◆ **Task goal**
Continue the passage describing the Delphi study's rating rounds, starting right after its last sentence.

◆ **Excerpt**
Overview of the results.

The first issue, the focus on NHST, was partially solved by including new items on Bayesian analysis that were proposed during this first round. In addition, we explicitly asked the experts in the invitation email and the introduction section of the second-round survey to propose new items to make the checklist more well rounded regarding different approaches to significance testing and data analysis. To solve the second issue (applicability of items in certain contexts only), additional information on the rating of context-specific items was provided at the beginning of the second survey.

Out of the 92 items, 28 items (approximately 30%) received three or more ratings of “unclear.” S. Kerschbaumer and U. S. Tran discussed each individual case with a focus on making the item wording clearer and more concise. Because of a high number of unclear ratings and/or comments by the experts expressing that the item is not suitable for the checklist, five of the yellow items were additionally excluded following their review by S. Kerschbaumer and U. S. Tran. Three already accepted items were minorly adapted based on the experts’ feedback, and 15 previously accepted items underwent substantial changes and were thus rerated in their new form in the next round. For the full results of this and all following rounds, see the OSF project webpage (https://doi.org/10.17605/OSF.IO/GWAVU).

Round 2 of the Delphi study

The second rating round was open from March 27 to April 14, 2023, during which 33 experts rated 60 items. This led to the direct acceptance of 37 items, and three items were rejected. Twenty items were categorized as yellow and thus improved based on the experts’ comments before moving on to the third round. Following the call for new items, 11 new items on Bayesian statistics were proposed, and three items relevant for users of linear mixed-effects models were proposed. In addition, one new item concerning the connection between theory and measurement was introduced.

◆ **Dataset extract**
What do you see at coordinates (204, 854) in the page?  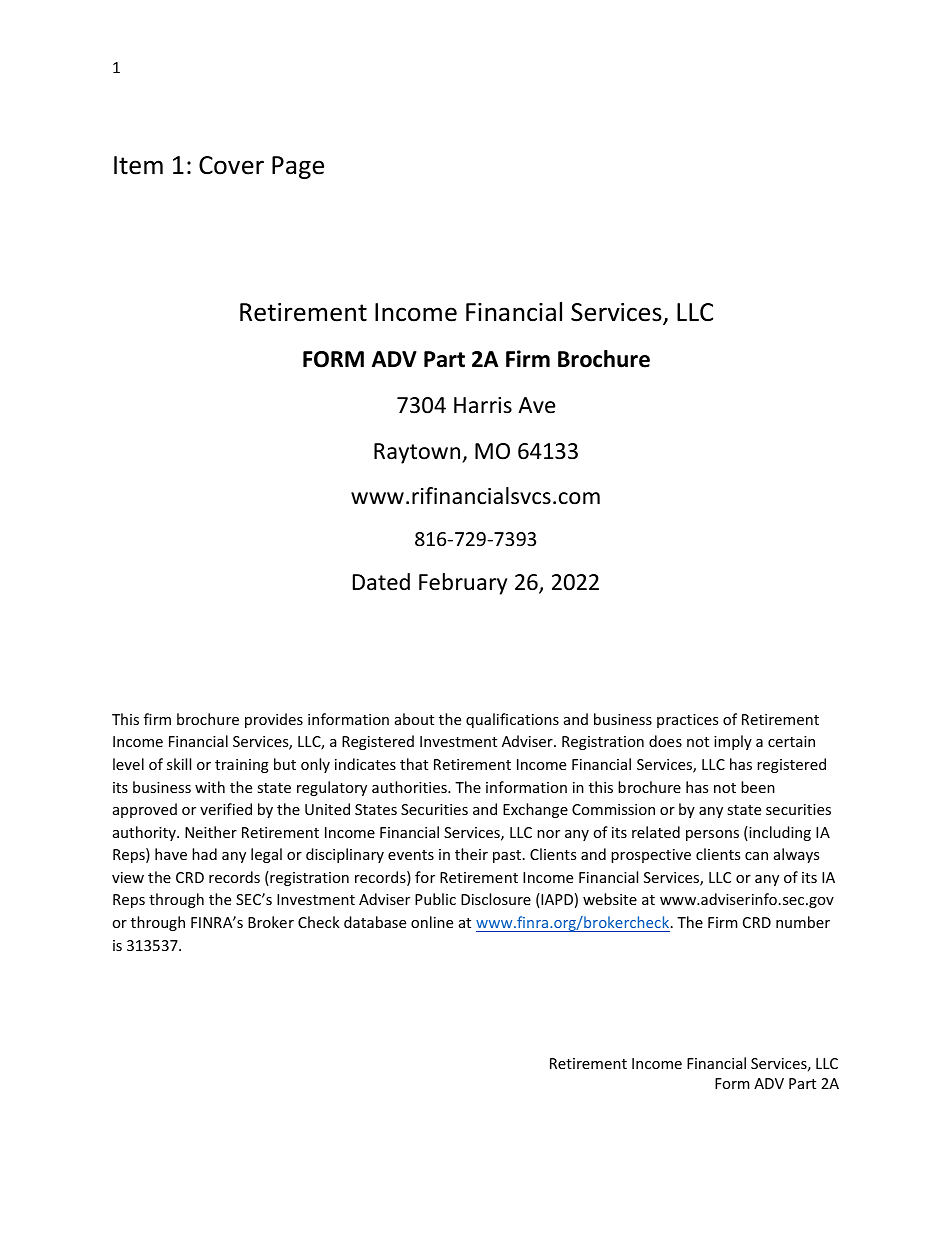 I see `had` at bounding box center [204, 854].
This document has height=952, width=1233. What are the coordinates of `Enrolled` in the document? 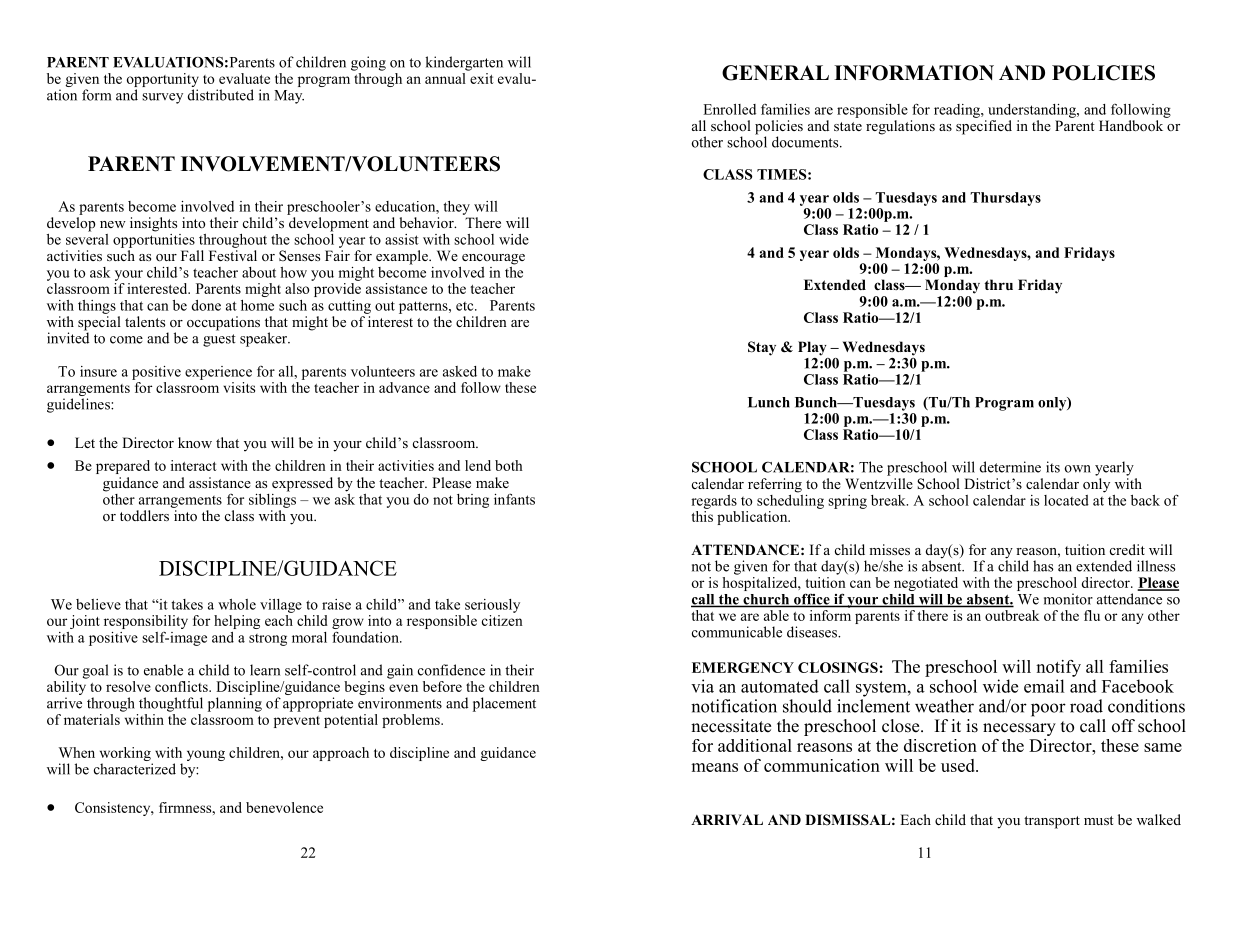 It's located at (729, 109).
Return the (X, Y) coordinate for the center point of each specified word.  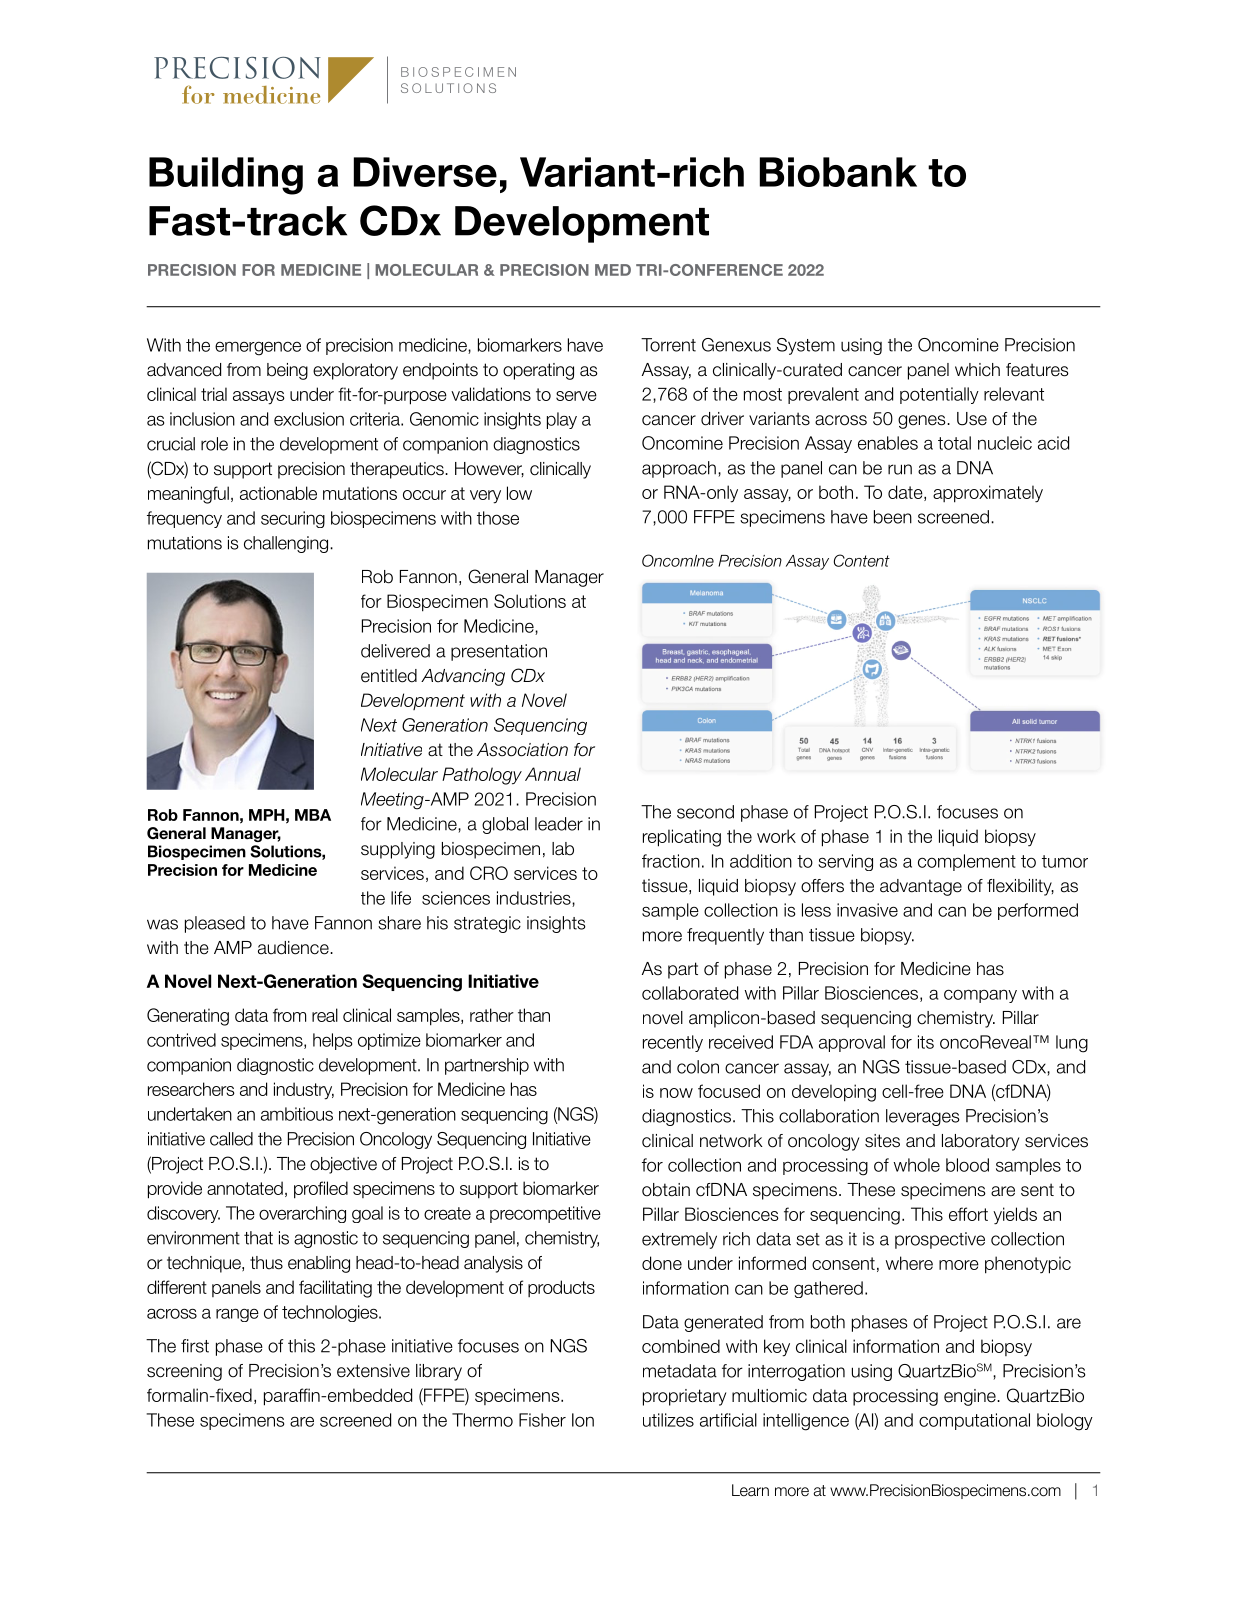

◆ **Response**
The analysis of the second round’s 79 open-ended comments ultimately led to the change of the rating system in the third round because one expert mentioned difficulties in rating the items on a scale of this granularity. Apart from this, the comments included the suggestion of a more consistent wording of the items (e.g., change of “Consideration of a wide range of similar concepts in discriminant validity analysis” to “Considering a wide range of similar concepts in discriminant validity analysis” to be in line with other items such as “Pretesting/piloting of experimental manipulations”). The number of unclear items decreased notably, and only eight out of 60 items (approximately 13%) received an unclear rating. Again, because of a high number of unclear ratings and/or comments by the experts expressing that the item is not suitable for the checklist, five of the yellow items were additionally excluded following their review by S. Kerschbaumer and U. S. Tran. Out of the accepted items, 12 were slightly adapted based on the experts’ feedback without being rerated, and two items were significantly changed and thus rerated in the third round.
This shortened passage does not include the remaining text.